Task instructions: Please restate, exactly, only the lines from the beginning of the listing below through the line containing "Task: Select Amount", with the pictures left out.

Study material:
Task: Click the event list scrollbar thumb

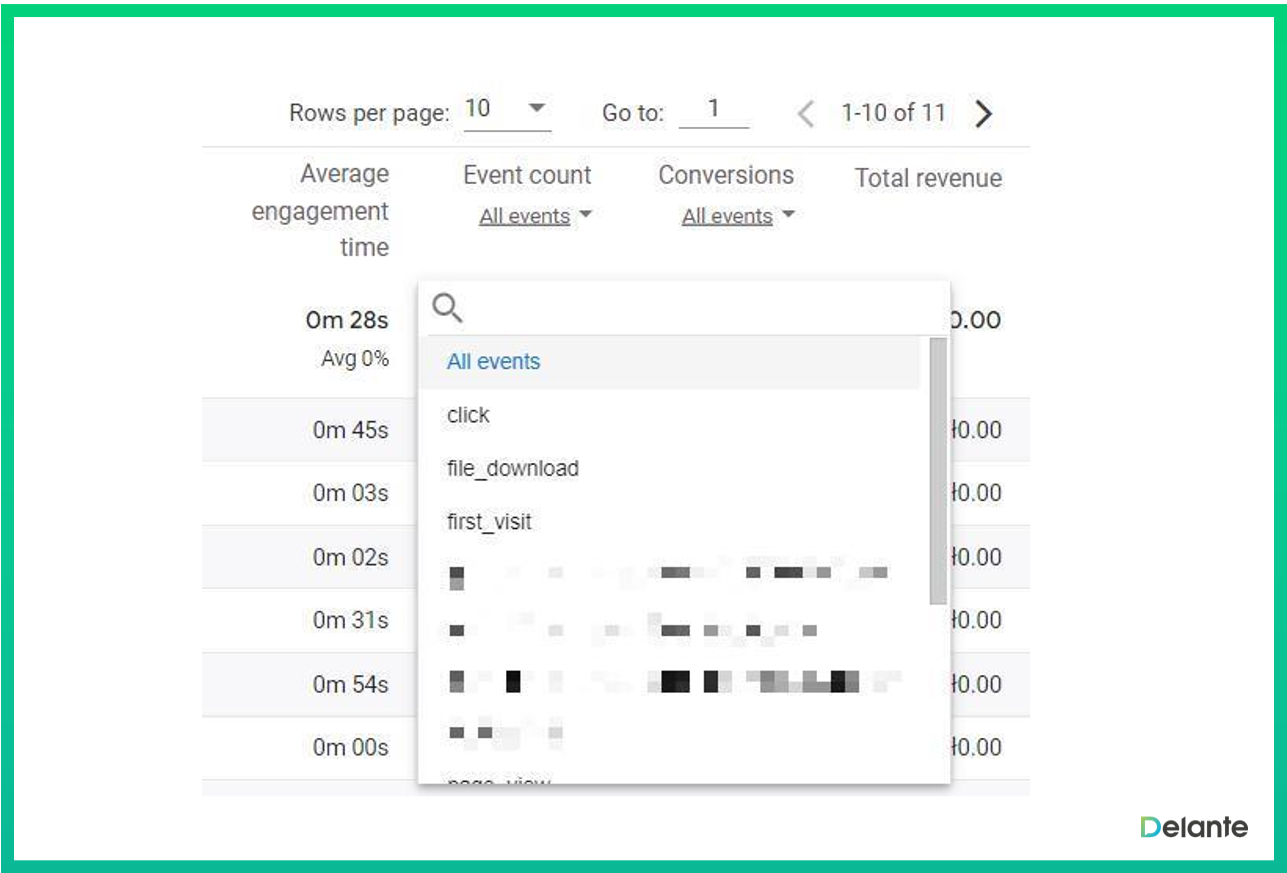Action: pyautogui.click(x=937, y=470)
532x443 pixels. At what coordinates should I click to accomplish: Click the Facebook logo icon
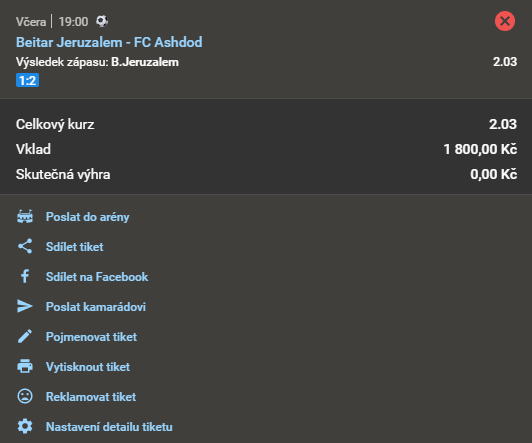point(25,276)
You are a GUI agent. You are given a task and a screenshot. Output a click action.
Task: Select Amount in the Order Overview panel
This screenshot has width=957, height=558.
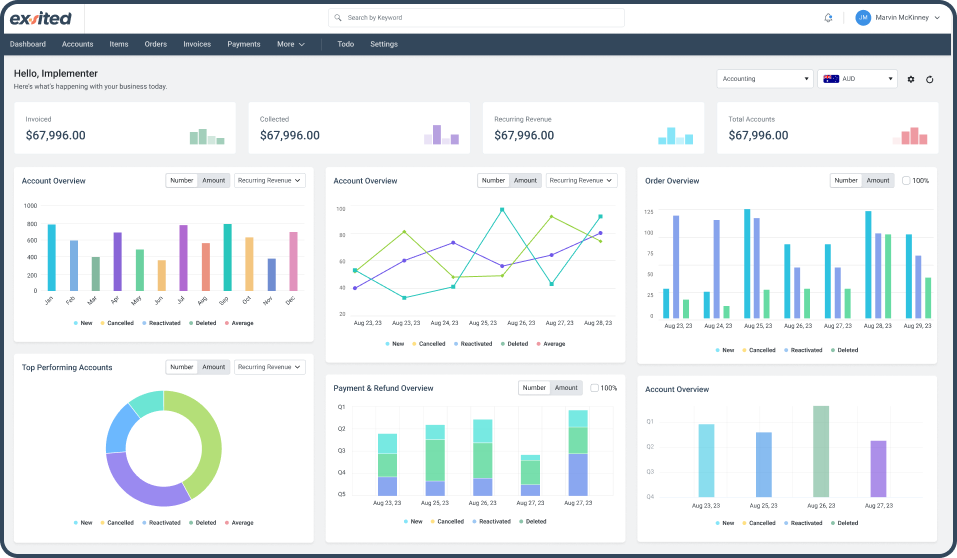click(x=877, y=181)
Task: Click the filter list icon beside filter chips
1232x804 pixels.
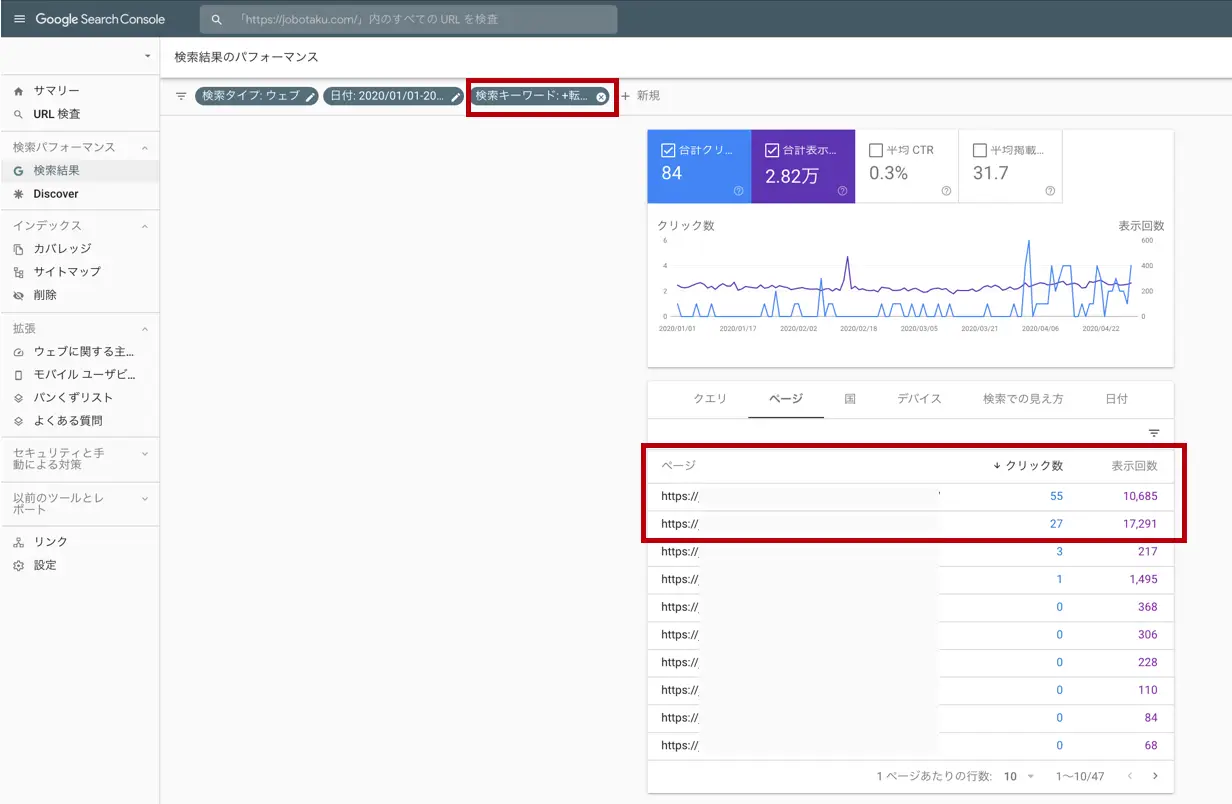Action: [x=181, y=96]
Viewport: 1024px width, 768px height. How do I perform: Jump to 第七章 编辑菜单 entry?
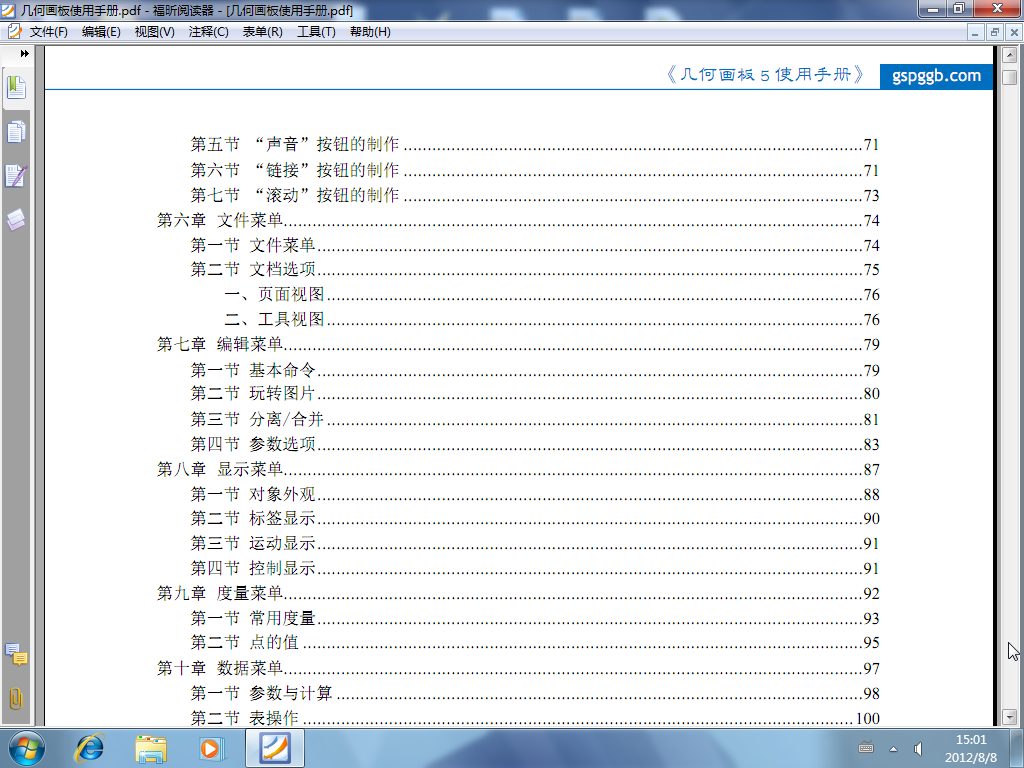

Answer to the exercise:
Task: Click the event list scrollbar thumb

Action: pyautogui.click(x=937, y=470)
532x443 pixels. At what coordinates should I click to accomplish: Click the Facebook logo icon
point(25,276)
You are a GUI agent. You are given a task and a screenshot. Output a click action.
Task: Select Amount in the Order Overview panel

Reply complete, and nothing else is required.